A study by the University of Oxford revealed that a lot of news websites around the globe are banning AI web crawlers. Let’s dive deeper to get into the heart of the matter.
Highlights:
- 48% of the major news websites are blocking AI-based Web Crawlers, according to a study.
- The number is highest among legacy print publications, compared to new-age digital outlets.
- Web crawlers collect data from these news websites for training their LLMs, which threatens the integrity of the news data.
Study says Half of the News Websites Don’t Want AI
According to the study by the University of Oxford’s Reuters Institute for the Study of Journalism, 48% of the popular news websites across 10 countries are blocking crawlers of OpenAI, the company behind ChatGPT.
Web crawlers, sometimes known as “spiders” or “bots,” are used to automatically search the internet and systematically gather data. They are useful for many different things. They are the main building blocks behind search engines like Google which rely on the information gathered by their crawlers to index web pages and provide fast search engine responses.

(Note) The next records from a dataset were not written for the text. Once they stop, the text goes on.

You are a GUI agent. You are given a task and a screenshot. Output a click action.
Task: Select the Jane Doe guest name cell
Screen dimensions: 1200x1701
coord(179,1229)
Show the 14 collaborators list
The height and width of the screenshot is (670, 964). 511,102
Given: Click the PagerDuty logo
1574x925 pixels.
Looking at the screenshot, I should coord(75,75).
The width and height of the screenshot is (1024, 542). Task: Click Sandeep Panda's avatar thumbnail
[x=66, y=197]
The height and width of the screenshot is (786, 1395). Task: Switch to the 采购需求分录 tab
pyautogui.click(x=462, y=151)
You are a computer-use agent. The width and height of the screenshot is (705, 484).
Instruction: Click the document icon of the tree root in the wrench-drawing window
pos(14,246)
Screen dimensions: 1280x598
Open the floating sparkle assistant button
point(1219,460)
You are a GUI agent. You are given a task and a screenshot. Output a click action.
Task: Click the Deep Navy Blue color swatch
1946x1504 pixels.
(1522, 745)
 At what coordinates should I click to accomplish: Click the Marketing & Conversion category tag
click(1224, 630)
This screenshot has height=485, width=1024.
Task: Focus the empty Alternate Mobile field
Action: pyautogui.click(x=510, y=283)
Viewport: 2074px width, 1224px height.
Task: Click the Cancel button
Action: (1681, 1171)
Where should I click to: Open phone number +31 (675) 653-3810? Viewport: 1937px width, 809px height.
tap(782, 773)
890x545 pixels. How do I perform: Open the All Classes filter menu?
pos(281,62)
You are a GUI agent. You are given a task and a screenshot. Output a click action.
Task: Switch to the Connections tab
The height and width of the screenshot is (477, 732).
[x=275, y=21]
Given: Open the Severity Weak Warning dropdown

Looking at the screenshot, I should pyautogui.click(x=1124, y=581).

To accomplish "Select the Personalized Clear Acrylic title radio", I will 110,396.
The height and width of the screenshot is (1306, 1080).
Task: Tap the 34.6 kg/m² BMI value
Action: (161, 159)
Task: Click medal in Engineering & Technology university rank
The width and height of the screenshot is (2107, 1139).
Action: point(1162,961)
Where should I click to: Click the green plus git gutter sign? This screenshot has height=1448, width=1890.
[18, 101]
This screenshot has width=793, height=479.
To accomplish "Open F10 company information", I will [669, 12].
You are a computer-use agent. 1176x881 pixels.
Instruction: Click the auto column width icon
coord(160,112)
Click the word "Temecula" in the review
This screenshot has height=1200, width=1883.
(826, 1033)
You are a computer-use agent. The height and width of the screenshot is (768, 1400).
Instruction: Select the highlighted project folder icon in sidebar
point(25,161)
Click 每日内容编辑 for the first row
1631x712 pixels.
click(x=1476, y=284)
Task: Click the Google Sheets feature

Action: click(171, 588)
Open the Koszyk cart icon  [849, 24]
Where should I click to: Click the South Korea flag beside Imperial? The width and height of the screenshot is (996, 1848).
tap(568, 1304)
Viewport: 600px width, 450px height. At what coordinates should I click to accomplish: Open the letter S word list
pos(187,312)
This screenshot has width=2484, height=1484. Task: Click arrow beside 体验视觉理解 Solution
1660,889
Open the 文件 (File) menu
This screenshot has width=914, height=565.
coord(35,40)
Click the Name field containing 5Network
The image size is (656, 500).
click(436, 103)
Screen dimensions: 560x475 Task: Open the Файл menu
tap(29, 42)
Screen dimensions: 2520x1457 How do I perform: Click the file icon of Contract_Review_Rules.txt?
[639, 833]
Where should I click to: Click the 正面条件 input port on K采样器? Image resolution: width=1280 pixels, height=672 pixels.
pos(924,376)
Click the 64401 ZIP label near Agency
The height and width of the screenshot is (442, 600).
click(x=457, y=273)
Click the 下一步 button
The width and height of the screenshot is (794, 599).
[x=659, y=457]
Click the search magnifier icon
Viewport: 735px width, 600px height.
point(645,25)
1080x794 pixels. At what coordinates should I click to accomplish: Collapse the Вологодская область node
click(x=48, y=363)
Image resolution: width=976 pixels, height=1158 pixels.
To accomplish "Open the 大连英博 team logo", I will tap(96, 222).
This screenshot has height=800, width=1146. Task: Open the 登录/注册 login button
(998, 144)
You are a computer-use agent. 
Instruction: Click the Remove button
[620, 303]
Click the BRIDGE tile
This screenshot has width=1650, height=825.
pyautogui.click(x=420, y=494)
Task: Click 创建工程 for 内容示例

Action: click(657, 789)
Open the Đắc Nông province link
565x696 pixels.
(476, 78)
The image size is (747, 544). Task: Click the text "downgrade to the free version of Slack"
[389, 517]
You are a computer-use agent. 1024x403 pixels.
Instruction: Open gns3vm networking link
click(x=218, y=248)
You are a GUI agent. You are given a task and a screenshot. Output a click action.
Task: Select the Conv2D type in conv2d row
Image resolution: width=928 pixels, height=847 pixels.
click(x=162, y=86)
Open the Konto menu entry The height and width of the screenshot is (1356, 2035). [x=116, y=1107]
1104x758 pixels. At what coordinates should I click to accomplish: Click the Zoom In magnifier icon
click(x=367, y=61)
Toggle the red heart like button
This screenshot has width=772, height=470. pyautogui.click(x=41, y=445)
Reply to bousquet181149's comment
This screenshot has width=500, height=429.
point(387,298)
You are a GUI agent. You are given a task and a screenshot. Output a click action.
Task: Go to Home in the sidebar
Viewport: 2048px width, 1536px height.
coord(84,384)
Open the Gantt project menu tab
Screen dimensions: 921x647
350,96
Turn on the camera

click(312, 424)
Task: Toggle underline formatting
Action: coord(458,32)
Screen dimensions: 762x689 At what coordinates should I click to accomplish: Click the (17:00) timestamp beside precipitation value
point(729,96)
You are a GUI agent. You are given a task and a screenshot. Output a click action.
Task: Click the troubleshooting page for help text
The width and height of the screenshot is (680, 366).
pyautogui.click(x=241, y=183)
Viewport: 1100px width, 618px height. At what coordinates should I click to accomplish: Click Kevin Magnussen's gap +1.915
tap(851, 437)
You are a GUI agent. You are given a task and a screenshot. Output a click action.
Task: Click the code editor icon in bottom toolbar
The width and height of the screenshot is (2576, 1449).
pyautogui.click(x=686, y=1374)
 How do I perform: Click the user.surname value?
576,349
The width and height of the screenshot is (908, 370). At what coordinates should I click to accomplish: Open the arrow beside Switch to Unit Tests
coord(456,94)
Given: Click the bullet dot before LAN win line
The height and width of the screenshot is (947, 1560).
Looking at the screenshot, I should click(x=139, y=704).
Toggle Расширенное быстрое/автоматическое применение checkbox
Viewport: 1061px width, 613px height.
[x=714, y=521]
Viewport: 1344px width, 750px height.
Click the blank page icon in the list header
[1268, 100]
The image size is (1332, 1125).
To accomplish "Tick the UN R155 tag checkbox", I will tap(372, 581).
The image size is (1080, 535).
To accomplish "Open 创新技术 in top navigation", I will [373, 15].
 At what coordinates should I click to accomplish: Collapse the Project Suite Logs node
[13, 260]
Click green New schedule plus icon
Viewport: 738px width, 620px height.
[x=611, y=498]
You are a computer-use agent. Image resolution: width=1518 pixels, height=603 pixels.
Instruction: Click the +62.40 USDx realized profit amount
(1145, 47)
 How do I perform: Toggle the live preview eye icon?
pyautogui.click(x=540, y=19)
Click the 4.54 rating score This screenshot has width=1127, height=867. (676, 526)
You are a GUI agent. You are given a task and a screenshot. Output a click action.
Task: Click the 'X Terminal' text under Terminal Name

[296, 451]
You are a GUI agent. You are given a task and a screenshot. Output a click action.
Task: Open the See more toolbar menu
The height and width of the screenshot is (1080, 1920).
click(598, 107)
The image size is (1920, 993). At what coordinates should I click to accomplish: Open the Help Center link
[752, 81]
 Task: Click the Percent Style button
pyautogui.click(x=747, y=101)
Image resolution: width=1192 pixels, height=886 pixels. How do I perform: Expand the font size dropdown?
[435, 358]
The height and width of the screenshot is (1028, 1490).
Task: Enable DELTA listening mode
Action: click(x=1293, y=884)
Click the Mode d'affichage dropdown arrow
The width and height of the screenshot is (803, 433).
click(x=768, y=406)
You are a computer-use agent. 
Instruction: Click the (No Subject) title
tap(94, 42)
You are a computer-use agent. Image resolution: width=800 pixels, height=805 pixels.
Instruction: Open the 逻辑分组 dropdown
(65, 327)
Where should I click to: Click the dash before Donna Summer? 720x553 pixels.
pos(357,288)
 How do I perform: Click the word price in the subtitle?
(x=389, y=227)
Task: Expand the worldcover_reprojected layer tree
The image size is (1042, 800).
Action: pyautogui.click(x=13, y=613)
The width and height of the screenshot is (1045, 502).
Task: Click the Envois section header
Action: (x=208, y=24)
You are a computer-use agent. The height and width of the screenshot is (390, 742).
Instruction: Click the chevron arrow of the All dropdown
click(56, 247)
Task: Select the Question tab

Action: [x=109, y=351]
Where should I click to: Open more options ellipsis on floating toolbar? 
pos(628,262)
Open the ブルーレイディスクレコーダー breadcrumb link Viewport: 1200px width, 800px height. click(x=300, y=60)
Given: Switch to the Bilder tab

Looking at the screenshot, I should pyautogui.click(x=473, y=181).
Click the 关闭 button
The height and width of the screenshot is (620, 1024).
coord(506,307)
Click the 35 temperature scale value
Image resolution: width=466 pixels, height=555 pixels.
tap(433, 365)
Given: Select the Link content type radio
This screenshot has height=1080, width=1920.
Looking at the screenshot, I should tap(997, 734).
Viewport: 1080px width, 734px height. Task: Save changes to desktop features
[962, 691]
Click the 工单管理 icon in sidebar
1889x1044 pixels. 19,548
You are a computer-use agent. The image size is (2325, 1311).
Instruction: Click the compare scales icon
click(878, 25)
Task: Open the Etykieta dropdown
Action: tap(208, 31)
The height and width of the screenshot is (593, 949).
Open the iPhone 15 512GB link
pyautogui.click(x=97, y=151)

AI models like ChatGPT are also highly dependent on such crawlers. These models require Large language models (LLMs) to be trained on data collected from websites on the internet. After being taught, LLMs like GPT can generate outputs and reply to inquiries from users through ChatGPT-type interfaces.
All and all, such AI Chatbots and models should have access to news websites to stay updated with the latest information. Not just ChatGPT, Google’s Bard (now Gemini) also wants to have access to news. If not, that’s not good for them.
Major Insights from the Technical Report
We obtained the following facts and figures from the Director of Research, Dr. Richard Fletchers’ technical report which shows the insights in detail!
By the end of 2023, 48% of the most widely used news websites across ten countries were blocking OpenAI’s crawlers. A smaller number, 24%, were blocking Google’s AI crawler.
Almost every website (97%) that decided to block Google’s AI crawler was also blocking OpenAI’s crawlers.
There is much more, we have to discuss, so let’s break it down.
Country-wise Proportions
The results also showed a country-wise variance in the proportion of news websites blocking OpenAI varying from just 20% in Mexico to 79% in the USA.
Demark is number two with 67%, with 60% of news outlets from Germany, India, and Norway blocking AI crawlers as well. It's interesting to see that the UK ranks behind them with 53% only.
Google wins over OpenAI
For Google, the blocking numbers are significantly lower, nearly half, only 24%, compared to OpenAI. This might be because OpenAI is more known worldwide, and also News websites don't want to upset Google. There is the caution that if they ban Google's crawler, the search ranking might be affected.
It is seen that almost everyone blocking Google is doing it with OpenAI too, but not vice-versa. However, the more Google' AI models become popular, this might not remain the same.
Which Sites Are Blocking the Most?
While news sites are not still friendly with AI, some organizations are more cautious, especially the older ones. Online websites of established print media are more likely to block AI crawlers compared to digitally native outlets.
On average, 57% of print publications are banning access to OpenAI, while it is only 31% of digital-born websites. We believe this is because older organizations are more aware of the effects that AI can have on their revenue. They also have technical teams that know how to block crawlers.
On the other side, modern media is more open to such changes and they might think that they can benefit from AI ultimately. However, if we get some major updates from AI companies that hurt their business, they might also do the same as print and broadcast media do.
Is the future of Generative AI in question?
As we mentioned, these news outlets and websites are concerned about the privacy and integrity of their data online. This is why an increasing number of news companies have concerns related to copyright and equitable remuneration, as well as the loss of direct traffic to news websites and concerns about disseminating false information.
However, consequently, this puts the working of LLMs in jeopardy. LLMs are the main building blocks of Generative AI tools such as ChatGPT, Google Gemini, Groq AI, etc. These companies use crawlers to scrape data heavily from news websites.
AI models will become stuck in the past and unable to change to reflect the advances in the actual world without new data. Model collapse may also occur if AI-generated, low-quality data is consumed in excess by the models.
But there is some hope! Some news websites don’t seem to have any issues with Generative AI companies accessing their content as they look to explore the benefits of journalism being featured on the company’s handles. This strikes a mutual benefit as people looking to use Generative AI tools will also refer to these websites for news-related purposes.
This has led to some mutually exclusive deals between AI companies and news websites adhering to all the policies involved and the code of conduct. One of these deals involved Axel Springer shaking hands with OpenAI allowing them to respond to user queries by taking up news content from their website.
Conclusion
News websites blocking AI web crawlers is an important step in protecting the privacy of their data and profits. However, this holds serious implications for the field of Generative AI tools. The most effective solution to this matter would be for AI tools to strike deals and make their way out of the predicament or enhance their models and be independent in the matter of content generated.